La propriété isPlayable peut de plus être utilisée pour activer et désactiver automatiquement l'instance de ImageView, via sa propriété disableProperty. Lorsqu'un nœud JavaFX est désactivé, il est insensible aux clics de souris, ce qui garantit que le gestionnaire attaché à chacune des images de cartes n'est appelé que si la carte correspondante est jouable. Son code en est ainsi simplifié !

2.3 Tests

Le programme principal ci-dessous, très basique, permet à un joueur humain de jouer contre 3 joueurs simulés. Si vous avez correctement mis en œuvre cette étape et les précédentes, tout devrait fonctionner !

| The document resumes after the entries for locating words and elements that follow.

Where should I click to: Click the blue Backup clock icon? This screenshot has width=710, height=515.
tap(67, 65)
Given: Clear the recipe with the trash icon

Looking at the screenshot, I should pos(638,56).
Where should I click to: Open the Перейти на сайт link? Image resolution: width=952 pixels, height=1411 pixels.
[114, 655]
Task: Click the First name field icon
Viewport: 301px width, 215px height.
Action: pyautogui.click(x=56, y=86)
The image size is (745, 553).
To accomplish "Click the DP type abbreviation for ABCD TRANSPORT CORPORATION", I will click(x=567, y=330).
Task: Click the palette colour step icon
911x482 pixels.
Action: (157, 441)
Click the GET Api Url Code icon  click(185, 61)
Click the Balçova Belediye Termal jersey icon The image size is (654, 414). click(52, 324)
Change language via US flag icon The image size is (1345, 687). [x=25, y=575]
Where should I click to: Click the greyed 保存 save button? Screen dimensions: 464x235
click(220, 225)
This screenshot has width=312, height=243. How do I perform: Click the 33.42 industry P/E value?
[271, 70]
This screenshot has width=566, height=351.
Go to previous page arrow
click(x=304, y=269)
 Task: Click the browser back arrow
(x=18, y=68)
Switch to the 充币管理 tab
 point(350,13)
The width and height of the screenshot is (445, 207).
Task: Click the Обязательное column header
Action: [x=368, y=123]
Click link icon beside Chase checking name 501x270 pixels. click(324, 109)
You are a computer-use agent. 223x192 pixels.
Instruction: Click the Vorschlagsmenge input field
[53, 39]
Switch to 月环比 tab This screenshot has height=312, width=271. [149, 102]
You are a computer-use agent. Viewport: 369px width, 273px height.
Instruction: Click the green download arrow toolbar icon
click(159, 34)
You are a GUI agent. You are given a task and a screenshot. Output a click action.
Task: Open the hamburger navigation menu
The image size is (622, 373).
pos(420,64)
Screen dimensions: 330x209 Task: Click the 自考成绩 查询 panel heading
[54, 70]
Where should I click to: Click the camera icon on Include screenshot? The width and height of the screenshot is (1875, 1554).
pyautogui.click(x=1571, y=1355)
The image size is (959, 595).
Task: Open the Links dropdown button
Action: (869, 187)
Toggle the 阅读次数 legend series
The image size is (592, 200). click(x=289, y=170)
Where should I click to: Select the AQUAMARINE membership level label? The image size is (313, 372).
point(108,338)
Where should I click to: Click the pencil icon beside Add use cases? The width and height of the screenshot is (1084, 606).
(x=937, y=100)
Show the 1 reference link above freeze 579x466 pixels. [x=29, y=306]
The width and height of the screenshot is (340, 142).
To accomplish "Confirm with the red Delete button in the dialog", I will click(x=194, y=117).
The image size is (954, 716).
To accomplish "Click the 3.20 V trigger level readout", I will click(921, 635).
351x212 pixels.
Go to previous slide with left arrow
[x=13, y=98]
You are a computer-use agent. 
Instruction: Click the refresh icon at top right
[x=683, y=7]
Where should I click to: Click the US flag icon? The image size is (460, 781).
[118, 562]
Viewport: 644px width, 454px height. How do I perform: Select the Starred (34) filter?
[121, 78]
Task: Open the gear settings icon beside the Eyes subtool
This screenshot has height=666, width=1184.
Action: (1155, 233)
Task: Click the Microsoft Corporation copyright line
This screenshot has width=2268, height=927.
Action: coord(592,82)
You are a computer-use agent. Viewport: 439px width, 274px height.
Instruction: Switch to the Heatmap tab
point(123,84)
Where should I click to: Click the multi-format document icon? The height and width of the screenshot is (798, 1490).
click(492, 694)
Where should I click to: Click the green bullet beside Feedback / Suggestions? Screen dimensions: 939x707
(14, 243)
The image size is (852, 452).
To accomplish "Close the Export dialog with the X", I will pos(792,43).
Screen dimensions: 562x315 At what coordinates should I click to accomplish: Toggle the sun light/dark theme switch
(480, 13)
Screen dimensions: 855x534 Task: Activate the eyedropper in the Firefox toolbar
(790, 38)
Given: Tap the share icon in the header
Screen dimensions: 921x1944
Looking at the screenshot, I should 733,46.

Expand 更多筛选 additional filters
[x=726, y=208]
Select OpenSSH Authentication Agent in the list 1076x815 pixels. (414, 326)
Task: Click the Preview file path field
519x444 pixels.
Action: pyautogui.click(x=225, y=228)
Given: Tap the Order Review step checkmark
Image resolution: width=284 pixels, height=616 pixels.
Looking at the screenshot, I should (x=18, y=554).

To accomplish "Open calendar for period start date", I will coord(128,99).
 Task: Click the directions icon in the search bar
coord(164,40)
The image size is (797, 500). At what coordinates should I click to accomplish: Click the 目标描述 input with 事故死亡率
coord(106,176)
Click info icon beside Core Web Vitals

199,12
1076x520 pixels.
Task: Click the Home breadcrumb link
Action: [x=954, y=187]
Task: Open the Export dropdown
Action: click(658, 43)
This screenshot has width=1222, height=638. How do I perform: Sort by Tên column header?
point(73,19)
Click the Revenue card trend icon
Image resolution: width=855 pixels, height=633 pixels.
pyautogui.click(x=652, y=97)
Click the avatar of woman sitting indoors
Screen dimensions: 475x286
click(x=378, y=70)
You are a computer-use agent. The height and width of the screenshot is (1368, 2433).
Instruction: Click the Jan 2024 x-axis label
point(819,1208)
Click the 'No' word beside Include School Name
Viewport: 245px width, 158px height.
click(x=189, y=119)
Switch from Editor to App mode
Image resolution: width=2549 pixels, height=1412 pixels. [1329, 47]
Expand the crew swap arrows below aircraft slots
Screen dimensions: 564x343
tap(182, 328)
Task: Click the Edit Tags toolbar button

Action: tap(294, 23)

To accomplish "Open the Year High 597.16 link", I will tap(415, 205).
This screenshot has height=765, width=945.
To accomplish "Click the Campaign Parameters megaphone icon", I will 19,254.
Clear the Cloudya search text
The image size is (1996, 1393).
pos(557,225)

public final class TestMain extends Application {
  public static void main(String[] args) { launch(args); }

  @Override
  public void start(Stage primaryStage) throws Exception {
    Map<PlayerId, Player> ps = new EnumMap<>(PlayerId.class);
    ps.put(PLAYER_1, new GraphicalPlayerAdapter());
    ps.put(PLAYER_2, new MctsPlayer(PLAYER_2, 123, 10_000));
    ps.put(PLAYER_3, new MctsPlayer(PLAYER_3, 456, 10_000));
    ps.put(PLAYER_4, new MctsPlayer(PLAYER_4, 789, 10_000));

    Map<PlayerId, String> ns = new EnumMap<>(PlayerId.class);
    PlayerId.ALL.forEach(i -> ns.put(i, i.name()));

    new Thread(() -> {
	JassGame g = new JassGame(0, ps, ns);
	while (! g.isGameOver()) {
	  g.advanceToEndOfNextTrick();
	  try { Thread.sleep(1000); } catch (Exception e) {}
	}
    }).start();
  }
}

Notez, à la fin de la méthode start, l'énoncé new Thread(…).start() qui permet de créer (au moyen du constructeur prenant un objet de type Runnable) puis de démarrer (au moyen de la méthode start) un nouveau fil d'exécution, qui est celui qui contient la boucle appelant advanceToEndOfNextTrick. L'argument au constructeur de Thread est passé sous la forme d'une lambda, Runnable étant une interface fonctionnelle.

3 Résumé

Pour cette étape, vous devez :

  • terminer la classe GraphicalPlayer et écrire la classe GraphicalPlayerAdapter (ou équivalent) en fonction des indications données plus haut,
  • tester votre code,
  • documenter la totalité des entités publiques que vous avez définies.

Aucun rendu n'est à faire pour cette étape avant le rendu final. N'oubliez pas de faire régulièrement des copies de sauvegarde de votre travail en suivant nos indications à ce sujet.